Cameroon's admission that its troops were involved in a February massacre of civilians in a volatile region is a positive move, the UN and rights groups said, despite claims that the official version was a whitewash.
The government had previously denied any role in the February bloodshed in the Northwest region, where English-speaking separatists have been fighting government forces for the past two years.
According to the United Nations, the death toll in clashes on the night of February 13-14 left 23 civilians dead, including 15 children in the village of Ngarbuh.
It said nine of the children were under age five and that two of the victims were pregnant women.
In a statement on Tuesday, the president's office said three soldiers and a vigilante group stormed a separatist base, killing five, before "discovering that three women and 10 children were killed" when a container containing fuel exploded.
"Overcome with panic, the three soldiers helped by some members of the self-defence group tried to hide the incident by setting fires," the statement said, calling it an "unfortunate accident."
UN High Commissioner for Human Rights Michelle Bachelet called Cameroon's admission a "positive step" but said those responsible should be "held fully to account in a fair and transparent judicial process."
The UN, France and the United States have questioned the version that the deaths were caused by an accidental oil explosion.
Human Rights Watch said the admission was a "first step" but much more needed to be done.
Cameroon has been ruled with an iron fist by decades by ageing President Paul Biya, who rights groups accuse of stifling democracy and protests.
Rights groups have accused both sides of atrocities in the conflict, which has left more than 3,000 dead, closed schools and clinics and forced 700,000 people to flee their homes.

Stored data entries:
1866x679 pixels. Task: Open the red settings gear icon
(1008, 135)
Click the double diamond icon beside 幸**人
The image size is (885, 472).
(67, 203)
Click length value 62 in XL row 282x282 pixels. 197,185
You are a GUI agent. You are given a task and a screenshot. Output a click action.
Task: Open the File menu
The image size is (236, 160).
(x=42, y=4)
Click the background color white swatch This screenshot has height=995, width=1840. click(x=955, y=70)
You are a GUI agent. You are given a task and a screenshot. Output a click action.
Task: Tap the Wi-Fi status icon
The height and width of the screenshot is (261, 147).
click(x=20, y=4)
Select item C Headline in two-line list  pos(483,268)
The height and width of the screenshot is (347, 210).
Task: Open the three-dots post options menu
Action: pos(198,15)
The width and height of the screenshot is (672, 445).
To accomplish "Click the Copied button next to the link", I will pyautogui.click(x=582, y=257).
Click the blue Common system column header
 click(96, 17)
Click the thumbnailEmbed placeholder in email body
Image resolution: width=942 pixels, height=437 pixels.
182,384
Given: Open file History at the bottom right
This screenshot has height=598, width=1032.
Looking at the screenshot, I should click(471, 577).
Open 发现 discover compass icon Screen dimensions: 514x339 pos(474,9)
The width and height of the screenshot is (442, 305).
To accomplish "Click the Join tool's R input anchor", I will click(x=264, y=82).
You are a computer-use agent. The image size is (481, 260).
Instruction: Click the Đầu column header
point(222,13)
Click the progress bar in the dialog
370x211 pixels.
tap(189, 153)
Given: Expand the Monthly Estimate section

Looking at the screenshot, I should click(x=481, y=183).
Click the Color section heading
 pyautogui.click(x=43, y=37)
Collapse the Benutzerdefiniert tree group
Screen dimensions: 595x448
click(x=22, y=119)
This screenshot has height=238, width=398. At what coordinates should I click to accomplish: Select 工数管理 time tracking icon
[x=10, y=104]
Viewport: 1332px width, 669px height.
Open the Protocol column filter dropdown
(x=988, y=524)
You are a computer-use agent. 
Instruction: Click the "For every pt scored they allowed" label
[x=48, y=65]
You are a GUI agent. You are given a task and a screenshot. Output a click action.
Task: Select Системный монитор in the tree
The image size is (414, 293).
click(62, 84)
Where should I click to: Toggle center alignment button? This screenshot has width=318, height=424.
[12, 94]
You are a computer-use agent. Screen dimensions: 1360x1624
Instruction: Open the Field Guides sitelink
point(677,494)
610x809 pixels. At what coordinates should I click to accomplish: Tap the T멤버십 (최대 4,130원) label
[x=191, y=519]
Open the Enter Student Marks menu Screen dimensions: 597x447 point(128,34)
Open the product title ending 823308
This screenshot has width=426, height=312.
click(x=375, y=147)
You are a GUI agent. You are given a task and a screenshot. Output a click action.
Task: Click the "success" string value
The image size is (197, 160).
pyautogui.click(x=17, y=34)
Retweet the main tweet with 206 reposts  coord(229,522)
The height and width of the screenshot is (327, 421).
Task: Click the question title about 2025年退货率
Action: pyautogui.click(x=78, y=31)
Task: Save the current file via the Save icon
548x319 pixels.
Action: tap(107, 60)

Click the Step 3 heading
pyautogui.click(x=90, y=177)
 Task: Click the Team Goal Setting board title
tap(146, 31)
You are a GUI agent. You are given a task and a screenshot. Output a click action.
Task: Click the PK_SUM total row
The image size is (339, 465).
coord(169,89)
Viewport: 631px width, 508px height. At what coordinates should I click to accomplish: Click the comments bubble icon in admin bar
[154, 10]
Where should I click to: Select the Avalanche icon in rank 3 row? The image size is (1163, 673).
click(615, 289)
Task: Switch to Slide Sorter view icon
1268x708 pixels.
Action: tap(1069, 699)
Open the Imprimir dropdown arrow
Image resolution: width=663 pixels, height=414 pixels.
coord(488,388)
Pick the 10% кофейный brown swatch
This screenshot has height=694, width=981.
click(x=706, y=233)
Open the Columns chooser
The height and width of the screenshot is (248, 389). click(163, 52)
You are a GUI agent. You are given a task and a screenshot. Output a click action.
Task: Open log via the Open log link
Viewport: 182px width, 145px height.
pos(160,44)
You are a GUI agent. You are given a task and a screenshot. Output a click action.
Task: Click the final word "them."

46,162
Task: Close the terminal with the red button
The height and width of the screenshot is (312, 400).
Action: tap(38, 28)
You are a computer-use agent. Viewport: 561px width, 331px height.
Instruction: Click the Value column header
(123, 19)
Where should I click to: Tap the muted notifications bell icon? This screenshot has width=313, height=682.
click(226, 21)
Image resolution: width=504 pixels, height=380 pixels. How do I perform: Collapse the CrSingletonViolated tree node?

■ What the exercise asks
Can you echo the passage from the report on Cameroon's admission of its troops' role in the February massacre exactly, starting at "Cameroon's admission that" and ending at "were pregnant women."?

■ Output for this task
Cameroon's admission that its troops were involved in a February massacre of civilians in a volatile region is a positive move, the UN and rights groups said, despite claims that the official version was a whitewash.
The government had previously denied any role in the February bloodshed in the Northwest region, where English-speaking separatists have been fighting government forces for the past two years.
According to the United Nations, the death toll in clashes on the night of February 13-14 left 23 civilians dead, including 15 children in the village of Ngarbuh.
It said nine of the children were under age five and that two of the victims were pregnant women.